A sindicância presidida pelo Dr. Casado, a se confirmar a tendência de culpabilizar os alunos e encontrar ‘furos legais’ ao invés de investigar os indícios apresentados no documento redigido pelos estudantes, constitui prática comum de utilizar instrumentos legais dentro de uma instituição a fim de debelar qualquer possibilidade de modificação nas estruturas ou na dinâmica institucional. Algo que o psiquiatra e (diz ele) entusiasta da Reforma Psiquiátrica, Rogélio Casado, não percebeu ser prática que carrega os mesmos enunciados da psiquiatra policialesca de eliminação dos direitos civis dos doentes mentais e de sua cinscunscrição na segmentaridade dura da ordem do capital. Ele, que durante anos se colocou como ‘oposição’ (sem construir linhas intensivas de alteridade que pudessem enfraquecer o bloco de re-sentimentos da ordem social, sem saber que mesmo que fizesse isso não seria oposição), e que chegou à coordenação estadual de saúde mental no governo do ‘guerreiro de sempre’ Braga afirmando que a reforma psiquiátrica no Amazonas estava atrasada 15 anos. Mesmo com oito anos de governo, ainda não chegou a reforma por aqui. O Dr. Casado, que esteve no Eduardo Ribeiro, devidamente acompanhado de um promissor pupilo, que não se importava em carregar a enorme mochila do tutor, no dia em que tentaram manipular a eleição da Associação dos Usuários do Eduardo Ribeiro, a fim de ganhar mais uma cadeira na comissão estadual de saúde mental, a qual foi denunciada pelo companheiro Jorge ‘Daime’ Gouveia, e debelada pela justiça, anos atrás. O Dr. Casado que, em idos de 87, resolveu protestar contra a política de saúde do então secretário Euler Ribeiro, com a folclórica greve de fome no Hospital Eduardo Ribeiro, técnica de protesto mais marketista do que política, e que hoje se acredita alternativa, unindo-se ao guerreiro Braga. Mais ainda, o Dr. Casado pode se orgulhar de ter inventado a Parada do Orgulho Louco, confirmando a loucura como mais um anátema social. O que fará ele, após essa trajetória na militância médico-social, como pró-reitor de extensão e assuntos comunitários da UEA? Deixou de ser coordenador estadual de saúde mental, ou mantém os dois cargos?

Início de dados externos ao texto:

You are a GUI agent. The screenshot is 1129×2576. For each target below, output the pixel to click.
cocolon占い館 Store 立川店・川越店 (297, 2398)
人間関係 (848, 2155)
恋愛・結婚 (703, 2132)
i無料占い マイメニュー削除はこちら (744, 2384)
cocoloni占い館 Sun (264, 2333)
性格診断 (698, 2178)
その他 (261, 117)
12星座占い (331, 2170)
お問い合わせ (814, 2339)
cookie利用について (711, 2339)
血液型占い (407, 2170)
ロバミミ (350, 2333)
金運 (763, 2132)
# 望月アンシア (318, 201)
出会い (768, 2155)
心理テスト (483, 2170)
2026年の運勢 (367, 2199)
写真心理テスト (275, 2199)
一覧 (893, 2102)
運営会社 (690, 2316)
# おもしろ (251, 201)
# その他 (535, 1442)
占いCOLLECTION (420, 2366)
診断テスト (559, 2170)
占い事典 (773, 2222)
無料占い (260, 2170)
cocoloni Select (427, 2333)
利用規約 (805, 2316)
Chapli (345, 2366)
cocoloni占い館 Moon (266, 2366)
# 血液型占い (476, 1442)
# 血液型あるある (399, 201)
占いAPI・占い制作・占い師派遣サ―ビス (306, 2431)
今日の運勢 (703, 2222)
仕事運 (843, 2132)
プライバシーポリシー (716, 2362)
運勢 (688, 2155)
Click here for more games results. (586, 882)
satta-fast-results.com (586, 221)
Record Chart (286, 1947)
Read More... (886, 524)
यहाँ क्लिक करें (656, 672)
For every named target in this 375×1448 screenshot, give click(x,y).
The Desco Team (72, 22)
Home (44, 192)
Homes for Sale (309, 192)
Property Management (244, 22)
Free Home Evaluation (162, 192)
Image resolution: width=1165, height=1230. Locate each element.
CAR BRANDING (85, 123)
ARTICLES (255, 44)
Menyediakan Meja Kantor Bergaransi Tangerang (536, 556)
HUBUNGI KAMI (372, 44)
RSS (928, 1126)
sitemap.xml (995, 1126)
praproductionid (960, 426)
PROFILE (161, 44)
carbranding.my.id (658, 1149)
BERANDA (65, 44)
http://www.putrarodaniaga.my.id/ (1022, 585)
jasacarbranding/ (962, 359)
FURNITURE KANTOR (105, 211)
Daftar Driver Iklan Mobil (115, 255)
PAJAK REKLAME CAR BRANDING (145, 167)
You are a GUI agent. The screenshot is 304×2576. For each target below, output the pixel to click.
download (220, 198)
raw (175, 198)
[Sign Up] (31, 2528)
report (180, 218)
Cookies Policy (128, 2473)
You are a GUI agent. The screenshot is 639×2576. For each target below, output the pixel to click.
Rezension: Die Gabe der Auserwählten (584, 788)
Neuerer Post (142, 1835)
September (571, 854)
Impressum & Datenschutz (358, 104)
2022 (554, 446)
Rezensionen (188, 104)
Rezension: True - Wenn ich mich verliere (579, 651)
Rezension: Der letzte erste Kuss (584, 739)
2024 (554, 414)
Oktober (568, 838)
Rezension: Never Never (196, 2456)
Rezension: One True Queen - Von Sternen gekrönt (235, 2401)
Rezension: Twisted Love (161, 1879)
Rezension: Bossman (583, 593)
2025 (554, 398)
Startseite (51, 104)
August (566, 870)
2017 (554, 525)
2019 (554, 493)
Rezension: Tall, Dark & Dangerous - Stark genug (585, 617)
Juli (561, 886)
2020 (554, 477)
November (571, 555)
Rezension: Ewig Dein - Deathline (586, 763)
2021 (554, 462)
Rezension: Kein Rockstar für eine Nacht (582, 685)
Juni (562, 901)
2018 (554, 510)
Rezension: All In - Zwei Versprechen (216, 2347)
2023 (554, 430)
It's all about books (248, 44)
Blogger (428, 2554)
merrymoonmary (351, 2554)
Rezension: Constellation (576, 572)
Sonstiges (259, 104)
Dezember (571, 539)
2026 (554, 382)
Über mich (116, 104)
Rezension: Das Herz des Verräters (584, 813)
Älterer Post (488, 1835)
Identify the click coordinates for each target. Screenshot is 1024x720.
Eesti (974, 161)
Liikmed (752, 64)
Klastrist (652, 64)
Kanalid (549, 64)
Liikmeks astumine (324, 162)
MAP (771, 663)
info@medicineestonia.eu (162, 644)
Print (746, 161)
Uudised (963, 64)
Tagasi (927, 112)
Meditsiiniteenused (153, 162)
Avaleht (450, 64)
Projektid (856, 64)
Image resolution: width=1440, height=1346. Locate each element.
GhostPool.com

MOBILIZAR É PRODUZIR ALTERNÂNCIAS AFETIVAS

De qualquer forma, aos estudantes que foram ou que continuarão a ser prejudicados nesta situação, é necessário compreender que os movimentos se fazem menos através dos mecanismos formais (embora seja necessária a atuação formal, junto ao MP, por exemplo), do que pelas forças intempestivas, o humor, a ternura, a alegria, territórios estranhos aos que se abrigam sob a força do capital. Enquanto houver resquícios desta possibilidade de mostrar que essa situação transborda seus atores ordinários (professores e alunos), mas que toca em todos os segmentos da sociedade, esta coluna e o Bloguinho Intempestivo estarão acompanhando e informando sobre os acontecimentos.